The show is a mockumentary that follows the career of a fictionalised Warwick Davis, best known as Professor Flitwick in the Harry Potter series and as himself in Extras, where Ricky Gervais kneed him in the face. In this series we are given an insight into his disintegrating marriage, observe the offers for work drying up and watch him belittled time and time again. As the title would suggest, his height is at the heart of the show. One thing Life’s Too Short captures extremely well is Warwick’s idiosyncratic relationship with dwarfism. He is preoccupied with, but not ashamed of his size. It does not seem inconsistent that he, on the one hand, takes his accountant’s insensitive observations with good humour, yet resents a maitre d’s implication that he could not be dating an attractive woman. I believe that the authors intended for us to perceive an obsessive streak in Warwick. It is constantly demonstrated that when he experiences anxiety or rejection, he self-destructs. It is as if he subconsciously believes that he deserves embarrassment, and determines that his size will be a target for humiliation
With this in mind, Life’s Too Short looks set to reveal itself as tale of redemption, similar to the duo’s previous sitcoms. Extras and The Office saw the thoughtless, but ultimately sympathetic protagonist realise the error of their ways through a dramatic insight into how others perceive them, then resolve to change. Life’s Too Short’s presentation of celebrity supports this in a vein similar to Extras, demonstrating that it is more important to be nice than to be successful. Indeed Helena Bonham-Carter’s hysterical cameo beautifully realises Warwick’s fear of rejection and helps justify his anxiety. In this scene Warwick stands in for a child acting in her latest film. Though he reads his lines perfectly, she communicates to the director (crucially, not to Warwick himself) that he is putting her off; the set ultimately decide that the best solution would be to have him speak from a bin that obscures most of his body. He is then accused (again, indirectly) of the bin’s foul smell and dismissed from the set. As a standalone scene, it is superbly executed; Warwick is at once frustrated and humiliated, we laugh at the extremity of the set’s reaction and then ruminate on their bewildering lack of tact.
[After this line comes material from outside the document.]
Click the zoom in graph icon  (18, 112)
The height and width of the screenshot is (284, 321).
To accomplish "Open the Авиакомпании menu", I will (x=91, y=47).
But problematically the series suggests that it is not just the entertainment industry that should be approached with caution. Here, the world is a very hostile place. And if Warwick is a product of his society, we cannot be certain if redemption is possible. Crucially there are no supporting characters that could plausibly act as a positive influence. Several people appear in multiple episodes, but usually just to make a callous observation about Warwick’s height or watch ambivalently as he humiliates himself. Whilst this undoubtedly lends realism to the series’ faux-documentary style, it isn’t very satisfying. Only two genuinely decent people emerge in the series. Kiruna Stamell’s Amy and Jon Key’s Anthony are demonstrated to be kind and dignified, but cannot act as foils to Warwick because they are given so little screen time. The season’s final scene suggests that Amy will become a more permanent and influential character, and I really hope she does. Without her, Warwick has no-one. His only ‘friends’ are Rosamund Hanson’s gormless assistant and Steve Brody’s incompetent accountant, who care for him little more than the lawyer who sleeps with his ex-wife and sues him on her behalf. Though Brody gives a delightfully irresponsible performance, it is frustrating to watch his character, a man who has known Warwick for years, find so much hilarity at his expense. Without the quietly optimistic glow of a Tim Canterbury or Maggie Jacobs, I fear that Life’s Too Short may prove too depressing to stomach.
Yet I am encouraged by how much I feel for Warwick’s character, and live in hope that he will be given the respite he deserves. At the centre of this show is an exceptionally charismatic performer, who makes us root for him in spite of his flaws. Given the chance, the series could blossom into something exceptional. But without Gervais and Merchant’s foresight, it is too easy to accept it as merely a collection of wince-inducing vignettes. Let’s hope that season two will prove this wrong.